Copying exactly, give the lines in the material below from the one with "You are a computer-use" to the one with "Instruction: Click Status", ends included, and nothing besides.

SUPPLIED DATA:
____
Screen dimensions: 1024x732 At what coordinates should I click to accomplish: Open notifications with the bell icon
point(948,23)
____
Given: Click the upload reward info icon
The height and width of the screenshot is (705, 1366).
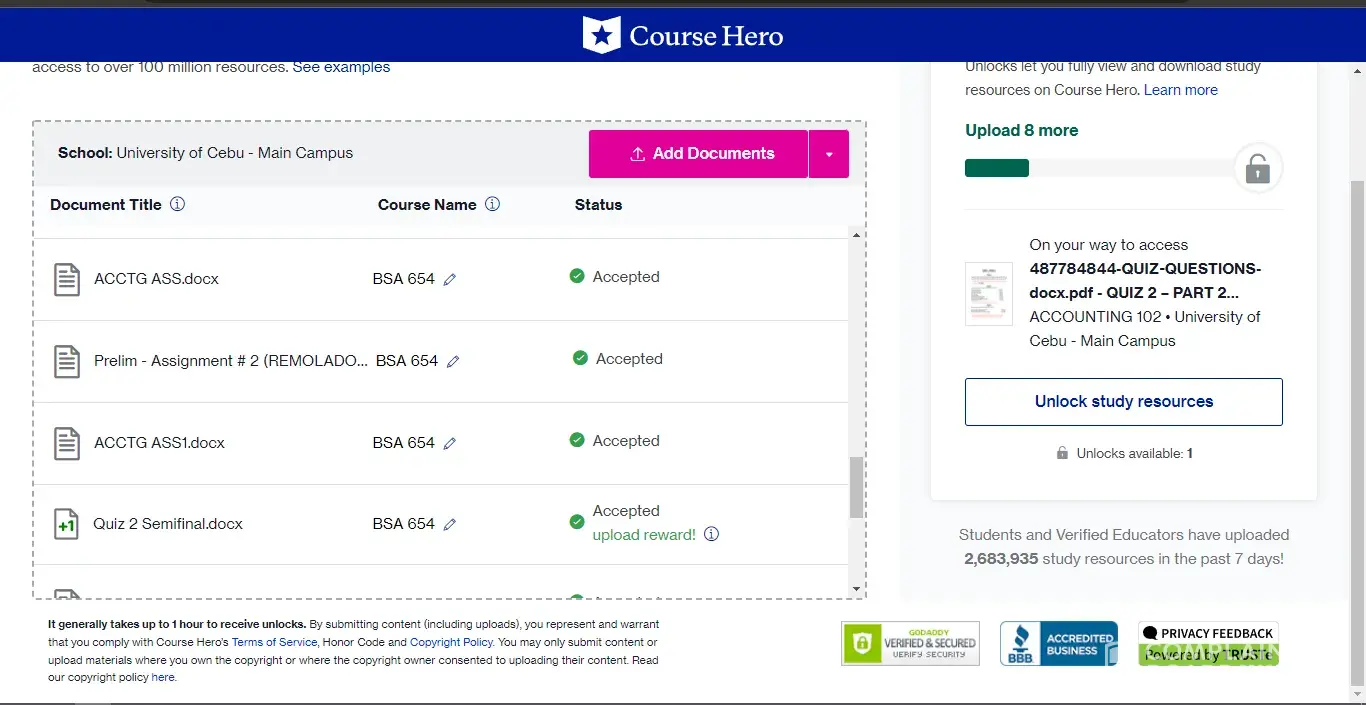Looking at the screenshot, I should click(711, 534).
____
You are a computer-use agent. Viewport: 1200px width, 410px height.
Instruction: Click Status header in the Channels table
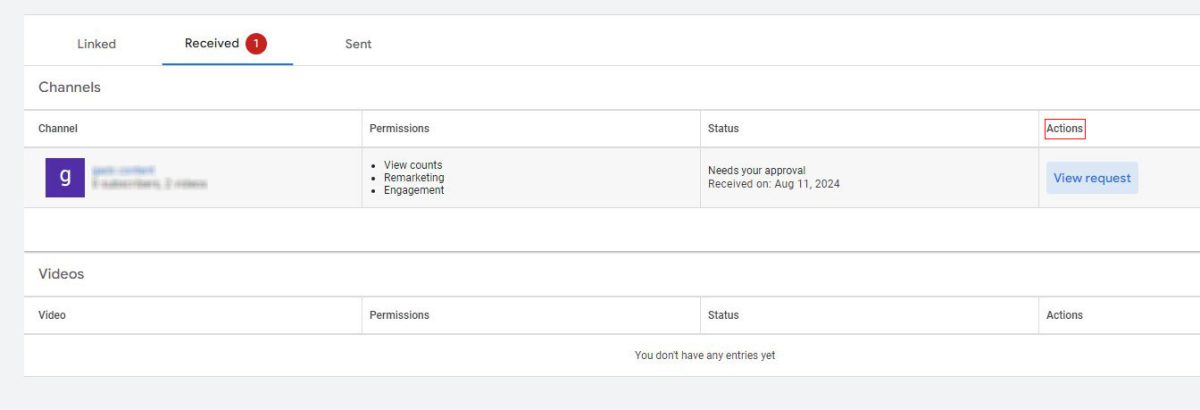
____
TASK RESPONSE:
You are a computer-use agent. Viewport: 1200px width, 410px height.
Instruction: Click Status header in the Channels table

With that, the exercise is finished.